What Do I Do When The Kids Are Away?
Updated: Sep 7, 2021
When the kids are gone it is really quiet. Weird quiet. It’s uncomfortable. When I am uncomfortable I make plans. Plans to organize a closet, spring clean, work on a project, hang with friends, catch up at work etc. Being busy helps me escape the pain. It’s painful when the kids are gone. The quiet reminds me that I’m alone and we are a broken family.
When I stop moving I sit in the pain, self-doubt and lies. When the kids are gone it is like the word FAILURE stares into your soul. I don’t miss my ex and I don’t wish we were still together (actually quite the opposite) but when the kids are gone it’s a reminder that I failed. I failed in my marriage and I have failed my kids.

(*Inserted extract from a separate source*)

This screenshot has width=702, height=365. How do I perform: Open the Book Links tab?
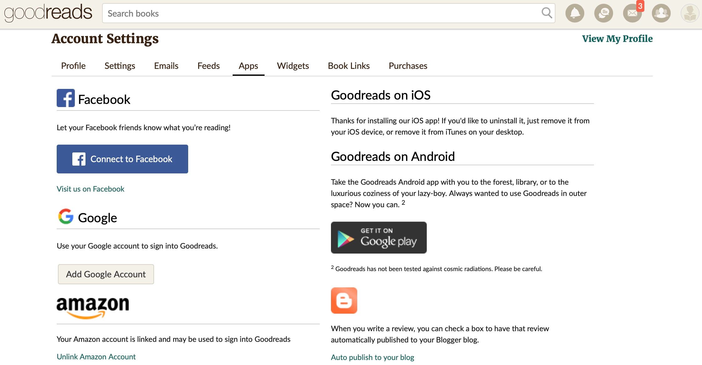point(348,66)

Lysa Terkerst is one of my favorite authors. She reminds us that in order to get to the other side of pain you have to go through it. When I sit in the pain I choose to believe that this will help me to get to the other side of it. Will it always be this painful when my kids are gone? Will I eventually get used to this? I don’t know the answers to these questions but I do know that God has carried me every second and every minute in the past and I can trust him with this minute even when the doubts and lies are consuming.
So today I am choosing to sit in my pain. I am embracing the quiet. For me that means I rest without guilt, journal, take a walk or just cry because I know that in order to be the best version of me I have to go through this pain. When it hurts I remind myself that I am just one step closer to be who God created me to be. Are you taking steps today to be the best version of you? What does it look like for you to sit in the quiet?